Show each line of the entries below that contains the string "Task", treating uppercase and lowercase as distinct.

***** Dataset content *****

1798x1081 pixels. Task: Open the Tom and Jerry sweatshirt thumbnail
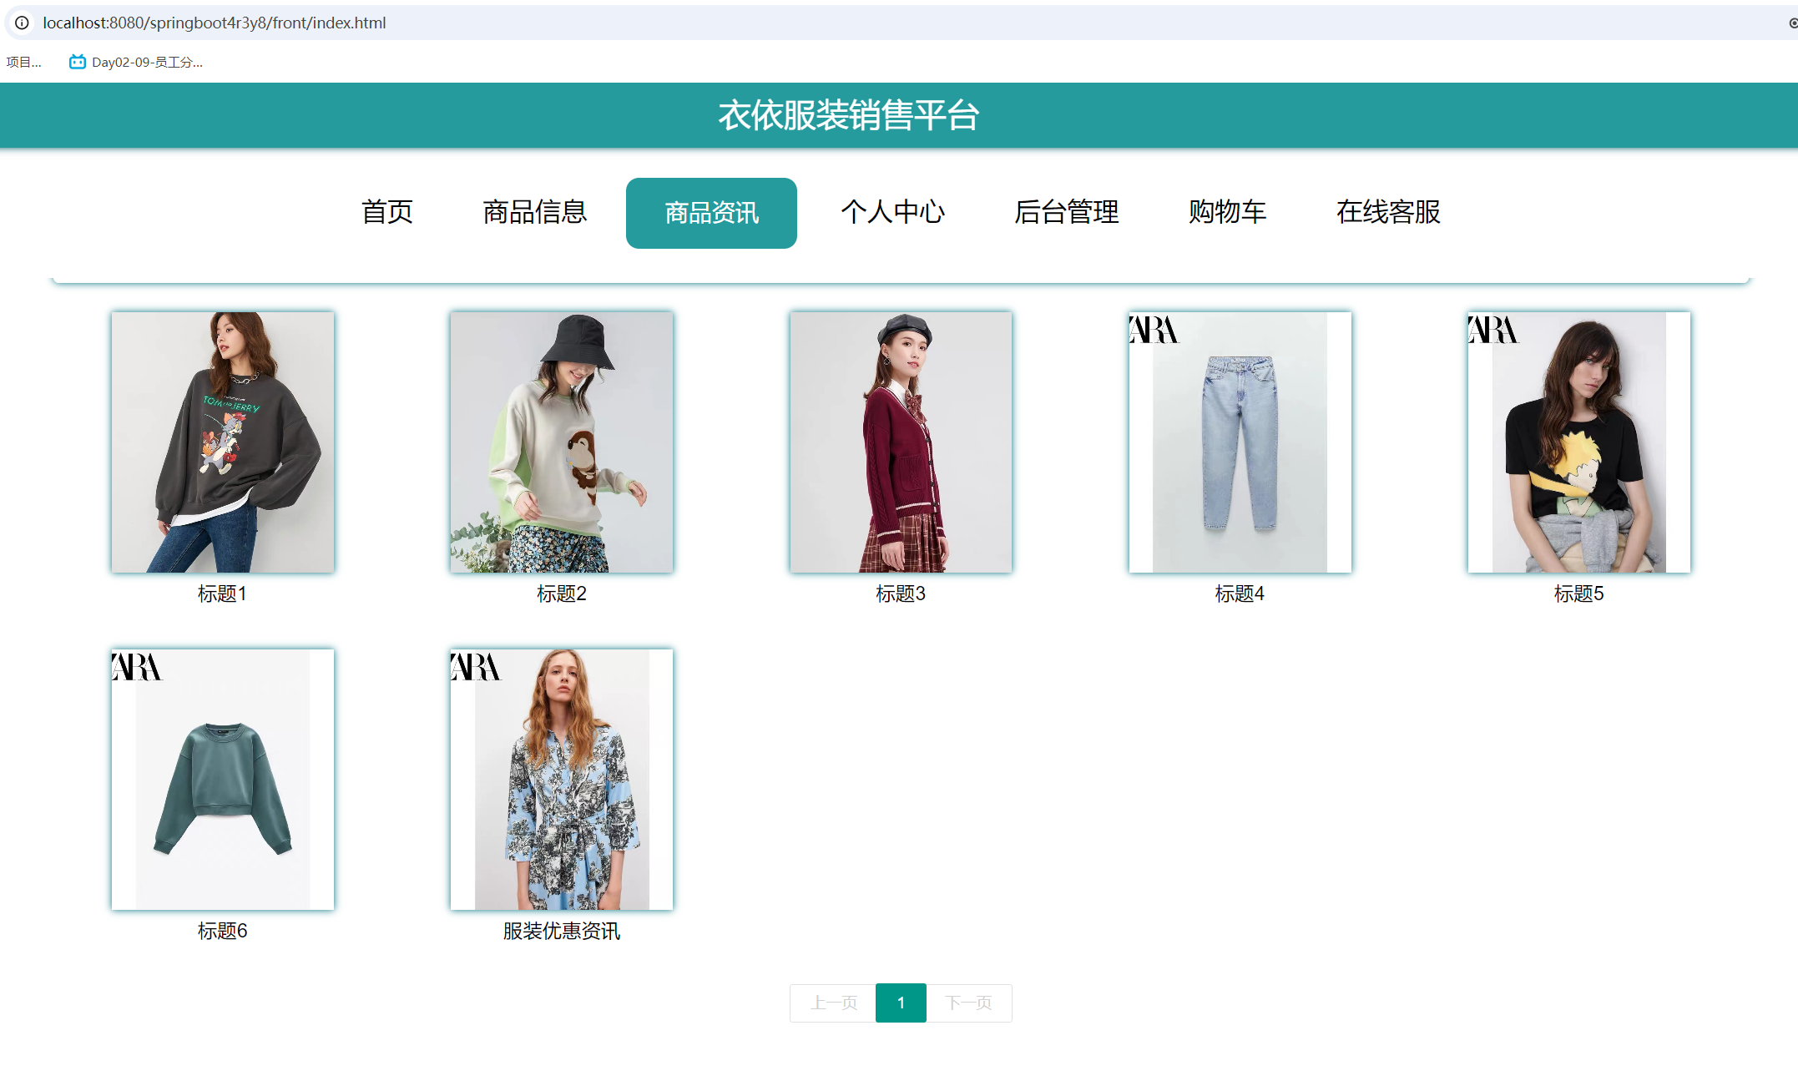[x=223, y=442]
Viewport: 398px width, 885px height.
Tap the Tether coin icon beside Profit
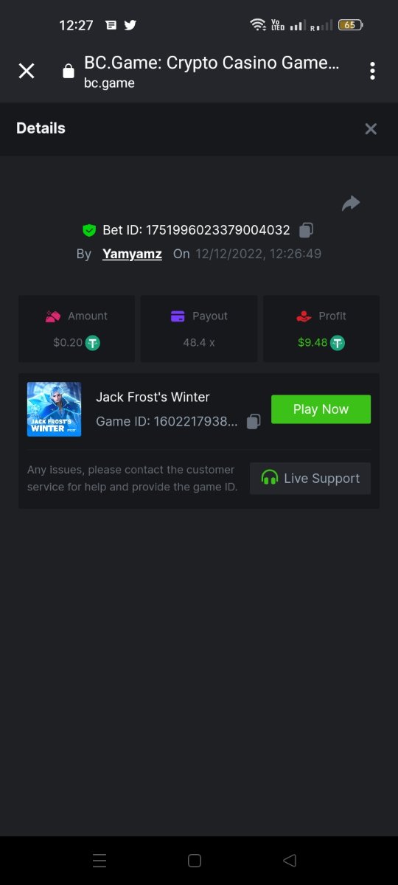coord(337,343)
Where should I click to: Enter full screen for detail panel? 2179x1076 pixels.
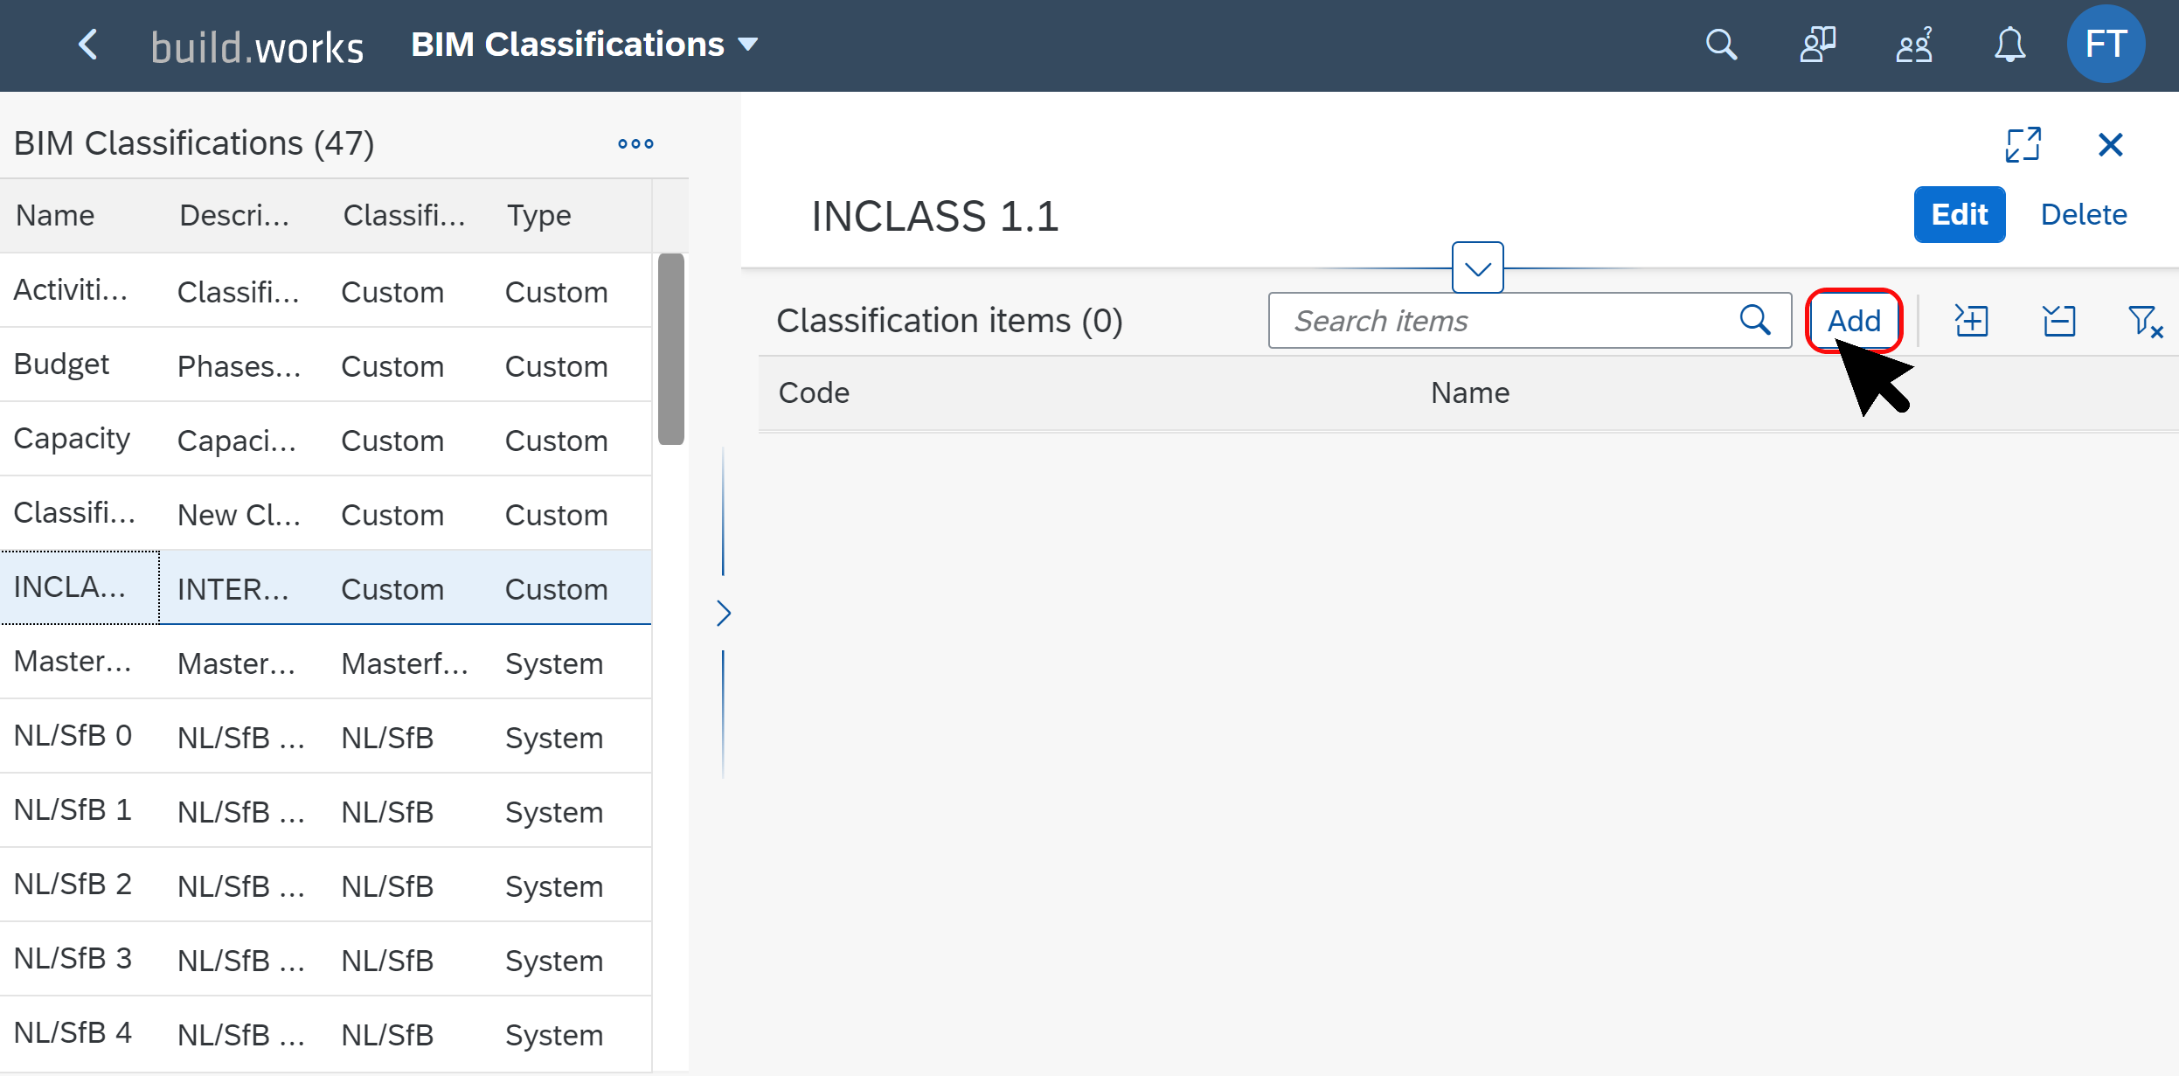(2023, 144)
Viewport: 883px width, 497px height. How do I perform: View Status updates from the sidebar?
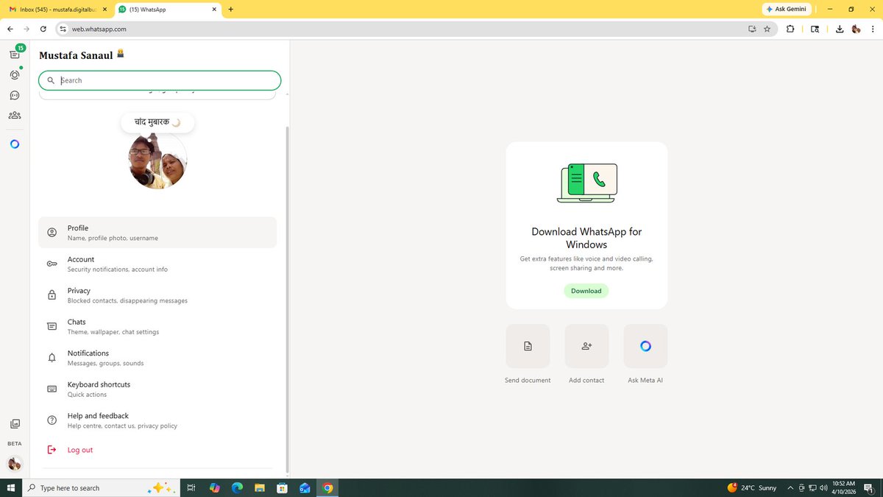(14, 74)
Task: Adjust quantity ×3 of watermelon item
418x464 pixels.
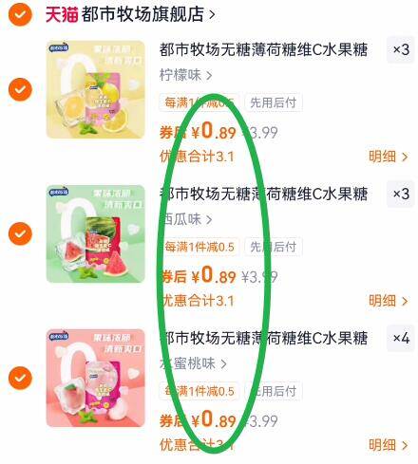Action: pos(401,194)
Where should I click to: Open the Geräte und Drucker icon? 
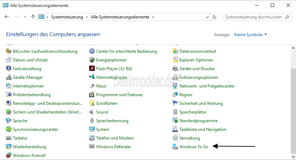[x=175, y=69]
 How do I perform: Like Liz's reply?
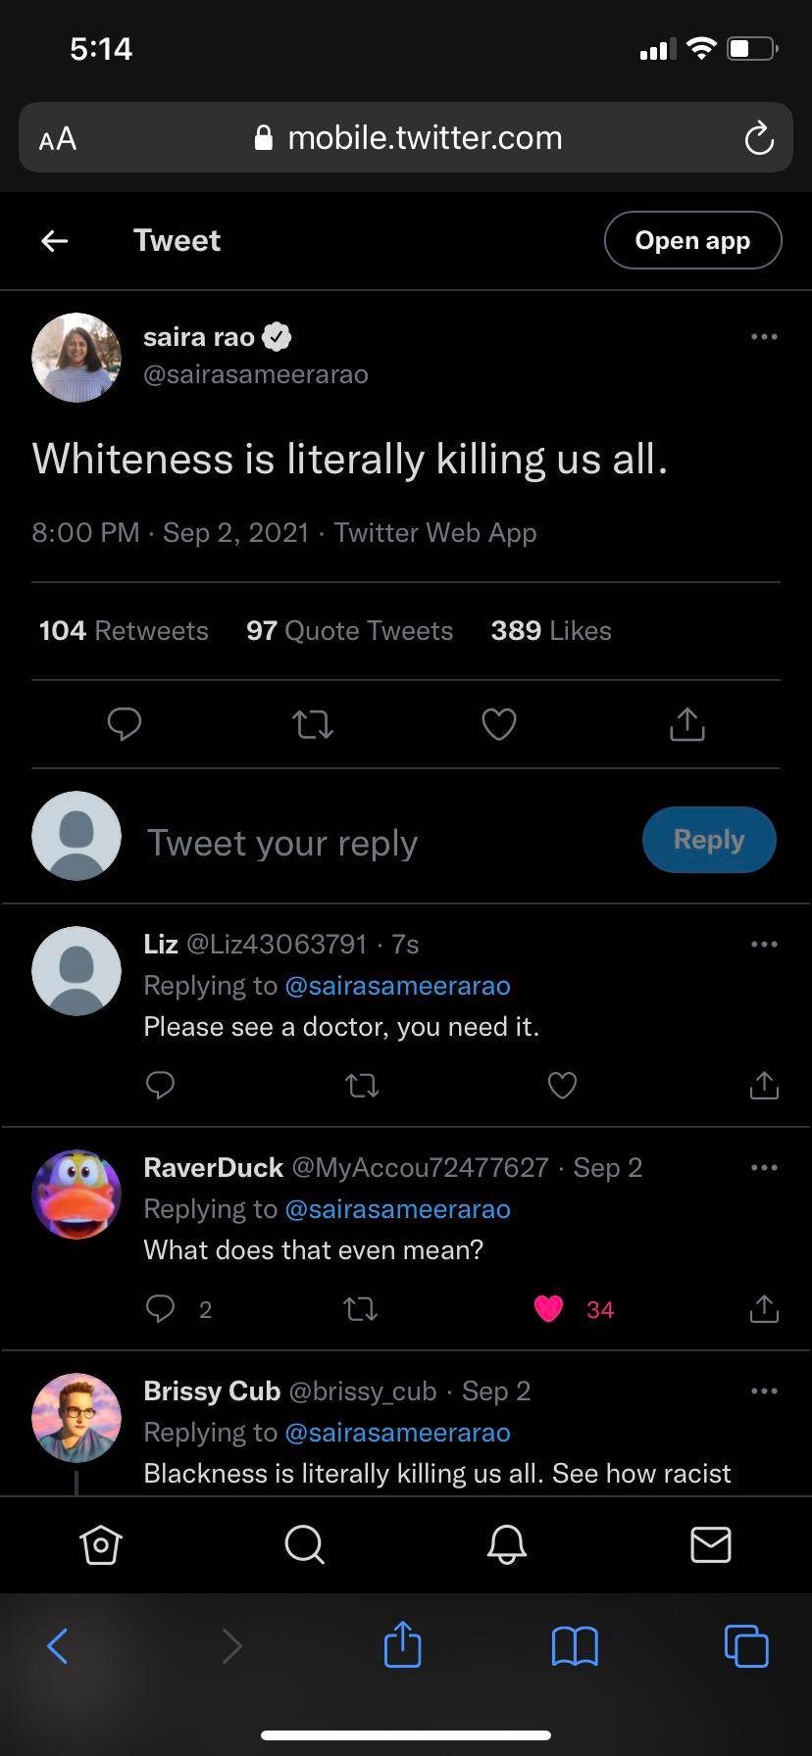click(562, 1085)
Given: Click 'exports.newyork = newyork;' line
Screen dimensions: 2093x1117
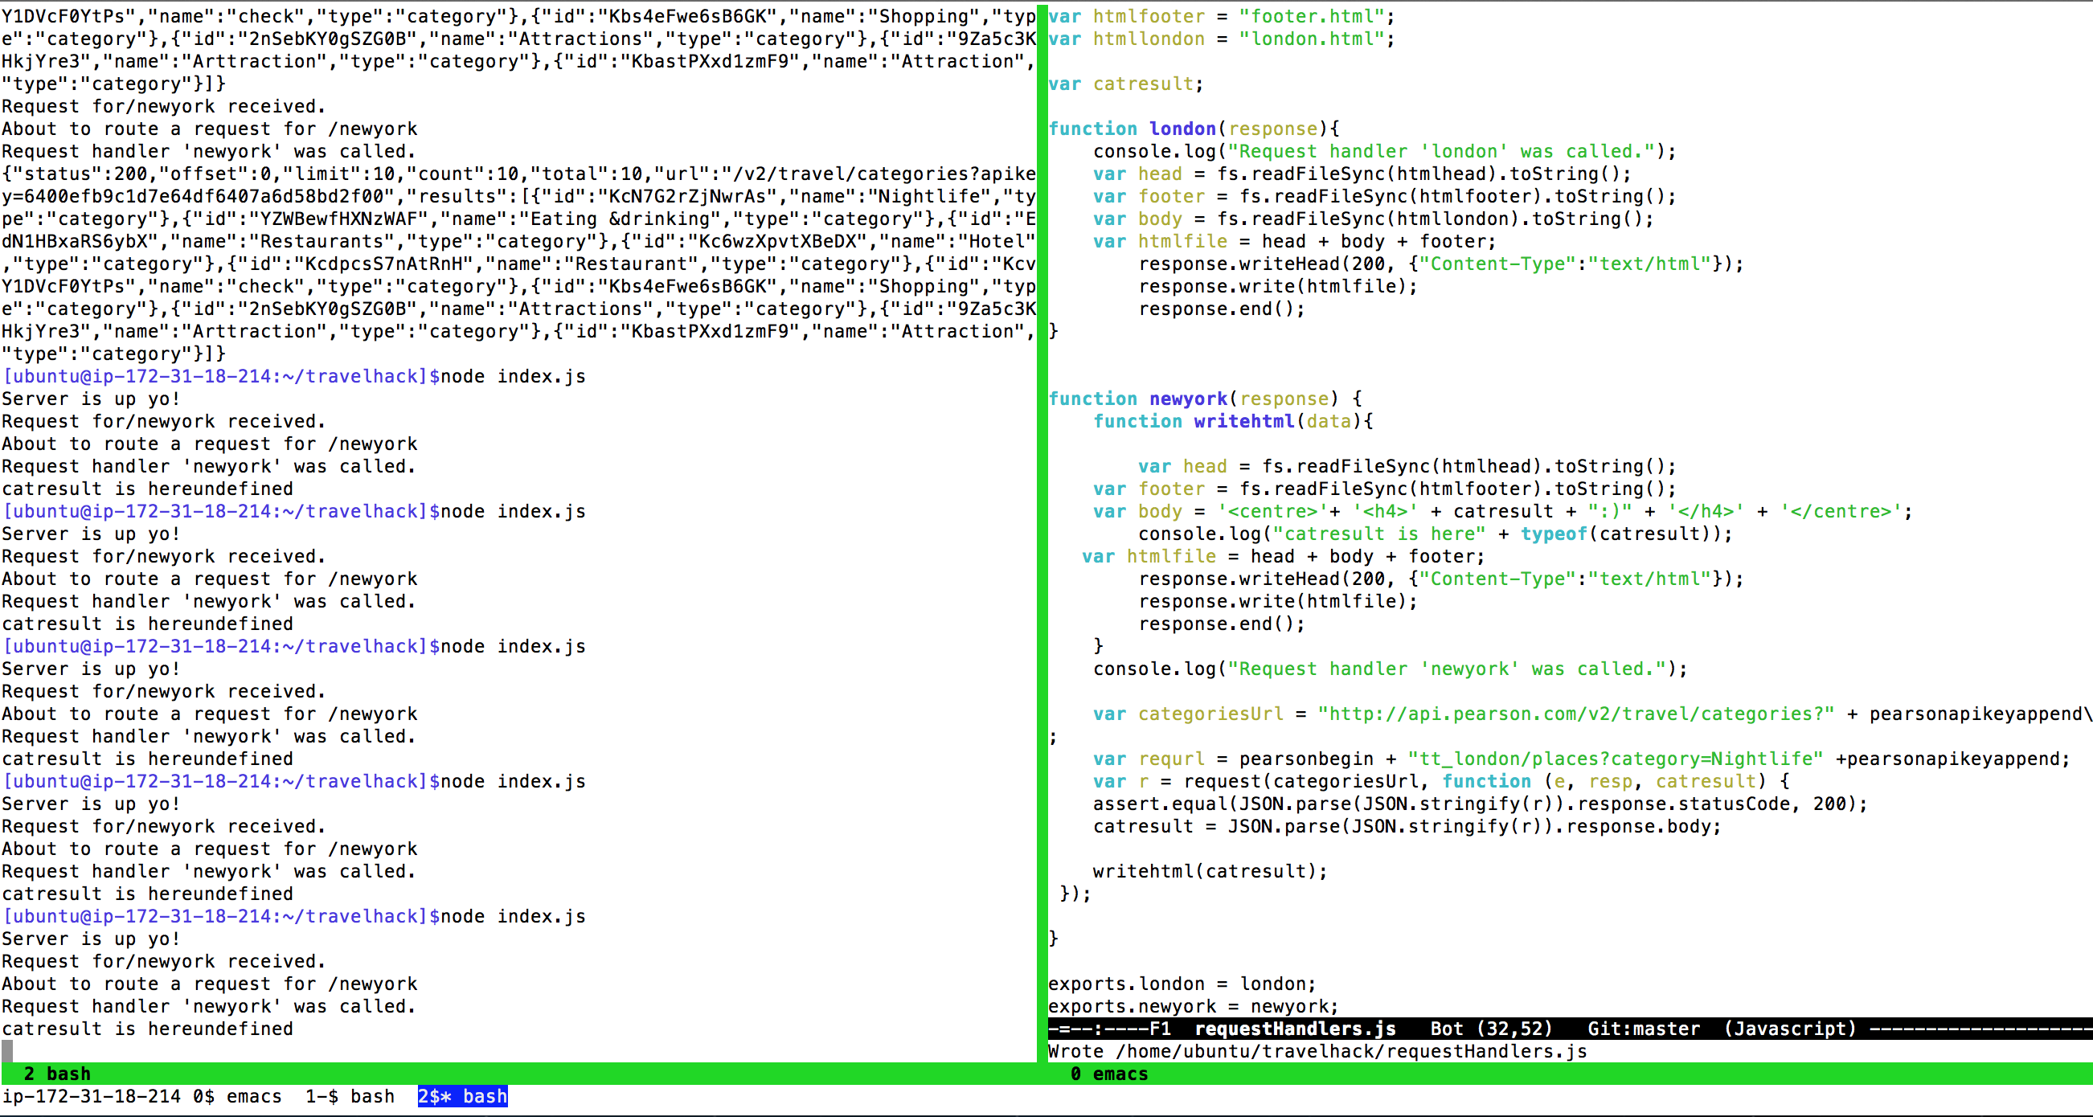Looking at the screenshot, I should pyautogui.click(x=1193, y=1006).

*****

[Completed exercise]
1798x1081 pixels. Task: Open the Tom and Jerry sweatshirt thumbnail
Task: Adjust quantity ×3 of watermelon item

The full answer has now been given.